How ‘Der Schimmelreiter / Hauke Haiens Tod’ offers a deft warning

Gockel's adaptations of 'The Rider and the White Horse' and 'The Death of Hauke Haien' investigate the impact of the past on the present, all while solving a mysterious murder ★★★.

Photo: Philip Zwanzig

What purchase does the past have on the present – and the future? Jan-Christoph Gockel’s atmospheric adaptation of both Theodor Storm’s The Rider on the White Horse and Andrea Paluch and Robert Habeck’s The Death of Hauke Haien asks that the audience reflect on this question through its exploration of Wienke Haien’s investigation of the death of her father, the dike master Hauke Haien.

Did he kill himself, or was he murdered? Was he a visionary genius or simply as confused as the rest of us? Were his plans to hold back rising waters for one hundred years hubris or heroic?

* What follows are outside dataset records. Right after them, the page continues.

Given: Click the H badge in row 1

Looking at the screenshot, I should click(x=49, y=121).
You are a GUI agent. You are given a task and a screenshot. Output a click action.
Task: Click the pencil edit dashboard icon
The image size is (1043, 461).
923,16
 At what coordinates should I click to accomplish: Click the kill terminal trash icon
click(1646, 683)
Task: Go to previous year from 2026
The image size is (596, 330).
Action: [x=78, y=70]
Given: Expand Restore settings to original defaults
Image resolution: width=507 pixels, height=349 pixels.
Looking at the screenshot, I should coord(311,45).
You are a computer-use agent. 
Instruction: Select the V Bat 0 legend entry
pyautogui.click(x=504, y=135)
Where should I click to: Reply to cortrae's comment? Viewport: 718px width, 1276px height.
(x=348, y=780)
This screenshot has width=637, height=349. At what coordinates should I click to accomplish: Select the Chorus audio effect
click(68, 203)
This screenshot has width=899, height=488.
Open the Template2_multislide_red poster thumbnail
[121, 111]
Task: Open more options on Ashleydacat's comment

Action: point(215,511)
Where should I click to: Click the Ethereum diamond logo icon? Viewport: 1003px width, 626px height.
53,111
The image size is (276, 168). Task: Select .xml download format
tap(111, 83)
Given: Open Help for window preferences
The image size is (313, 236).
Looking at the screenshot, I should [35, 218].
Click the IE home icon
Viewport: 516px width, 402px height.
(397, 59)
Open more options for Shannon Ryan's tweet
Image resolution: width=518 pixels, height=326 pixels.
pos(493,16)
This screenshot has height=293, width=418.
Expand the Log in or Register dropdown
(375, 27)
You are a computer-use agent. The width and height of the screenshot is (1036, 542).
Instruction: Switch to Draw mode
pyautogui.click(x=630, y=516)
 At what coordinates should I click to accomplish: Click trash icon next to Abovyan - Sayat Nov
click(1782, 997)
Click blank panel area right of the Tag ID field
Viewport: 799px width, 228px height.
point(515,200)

Hieu Pham and Zora Schemm give moving performances as versions of Wienke, who reappraises her father in this shared project by the Deutsches Theater and RambaZamba Theater, an inclusive theatre group featuring actors with and without disabilities.

Photo: Philip Zwanzig

With an inspired use of taxidermic puppetry by Michael Pietsch to trouble the line between the dead and the quick, as well as live music and film orchestrated by Anton Berman and Eike Zuleeg, the production proves a deft warning about how the past can swallow up the present and endanger the future.

While not every choice harmonises, Gockel’s haunted world of cults, ghosts, gas stations and puppets – and its welcome moments of comic relief – is a marvel of theatrical collaboration to the final moment, where we watch the stage be deconstructed until only Pham and Schemm remain, holding hands, contemplating the unknown centuries ahead. ★★★

  • Deutsches Theater, Schumannstr. 13A, Mitte, Jun 25 (German with English surtitles), details.